DEQ has failed to make a case for a cap greater than 30 million tons per year. In recent years, any increases in generation due to load growth (including repatriating imports) has been offset by reduced emission intensity of generation. Since nearly all increments to generation in Dominion’s IRP are solar PV, through to the end of the 15-year planning horizon, emission intensity is bound to fall further.
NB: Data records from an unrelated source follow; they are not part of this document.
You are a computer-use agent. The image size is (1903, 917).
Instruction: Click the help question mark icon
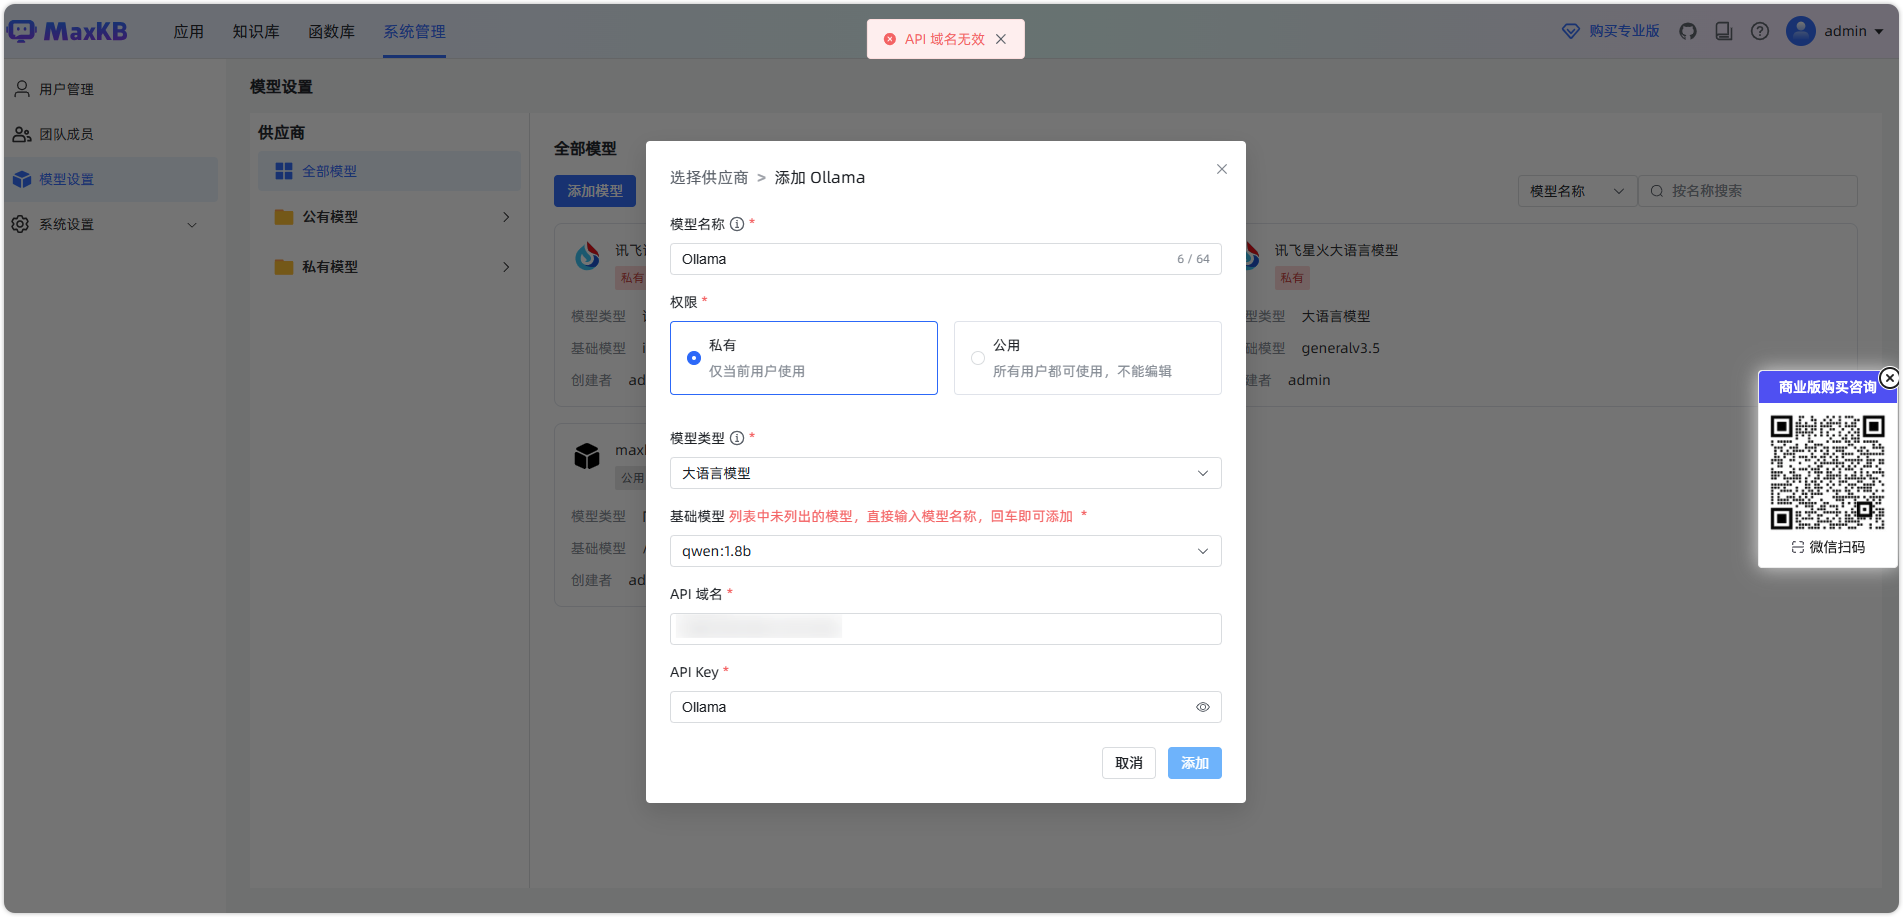tap(1760, 31)
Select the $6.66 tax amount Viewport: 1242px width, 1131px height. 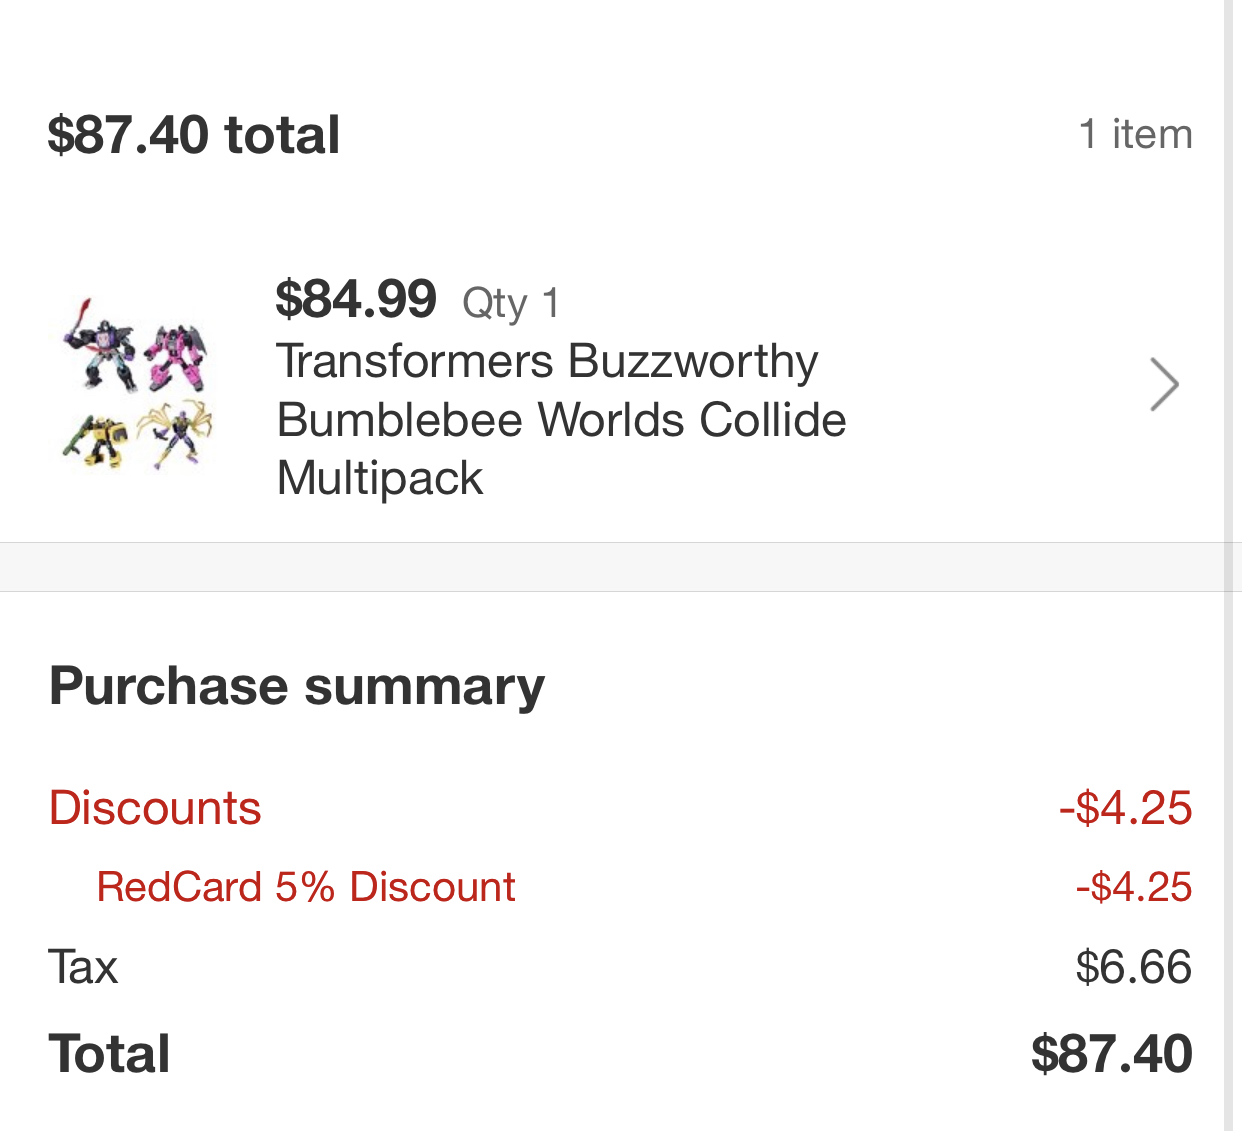coord(1133,967)
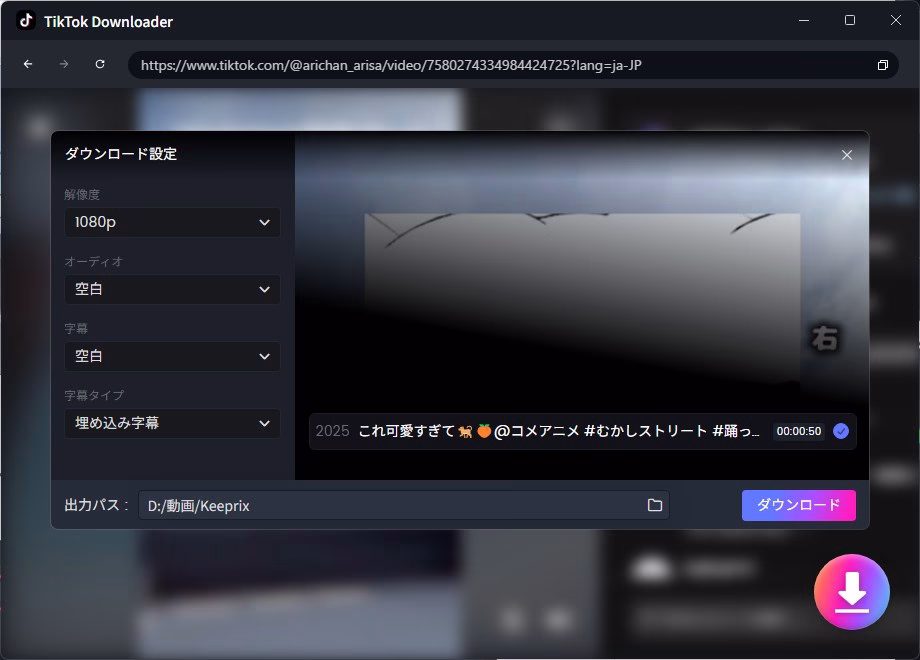This screenshot has height=660, width=920.
Task: Click the 00:00:50 duration badge
Action: (798, 431)
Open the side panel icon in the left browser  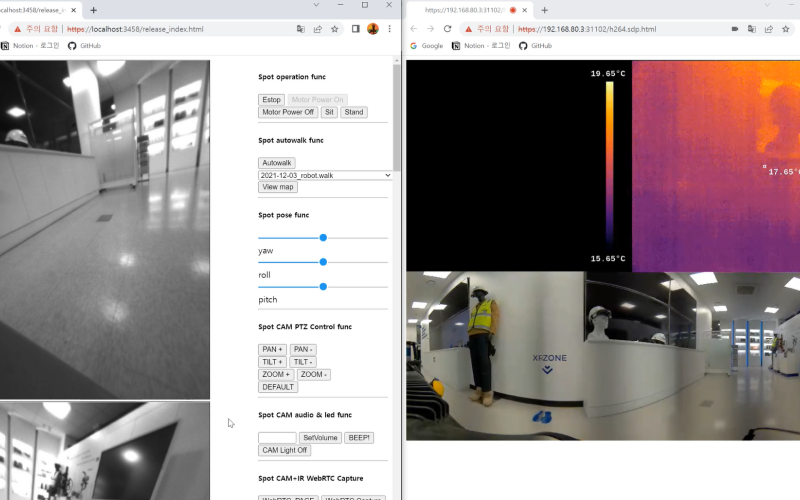tap(355, 29)
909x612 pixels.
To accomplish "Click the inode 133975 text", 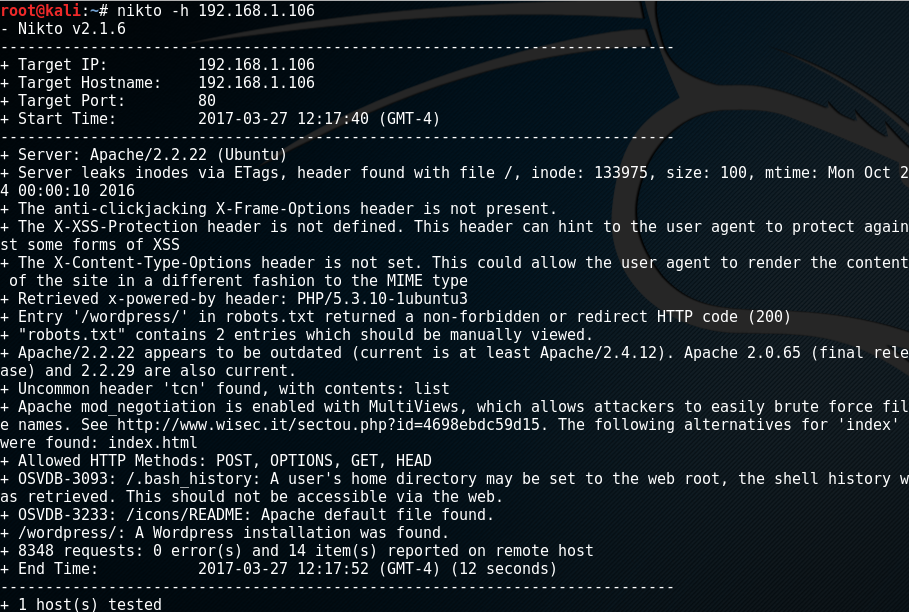I will coord(593,173).
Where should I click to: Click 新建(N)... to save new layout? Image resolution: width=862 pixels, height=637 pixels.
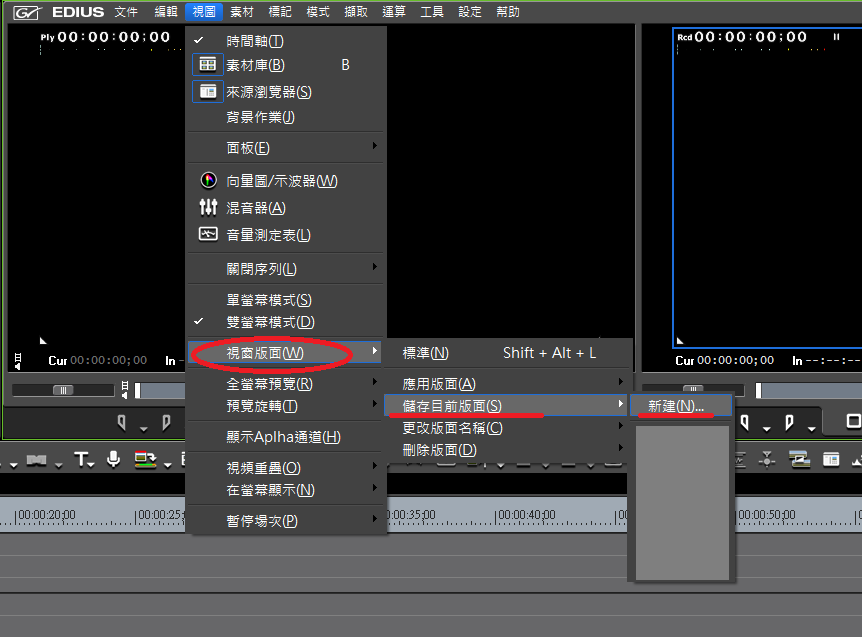pyautogui.click(x=676, y=406)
4) Natural gas prices: In its reference cases, DEQ assumes a natural gas price of $2.83 in 2017 rising to $3.95 in 2020. In April, 2018, the spot price of natural gas is hovering around $2.75/MMBtu. To match DEQ’s assumption, natural gas prices must rise more than 30% in the next two years. And yet, the futures price for natural gas, as of April 3, 2018, is $2.70. DEQ just assumed a high rate of growth in natural gas prices and plugged that assumption into its model even though it was well known at the time that there was a substantial probability that the price would be lower. This adds just one more upward bias in the estimated business-as-usual emissions.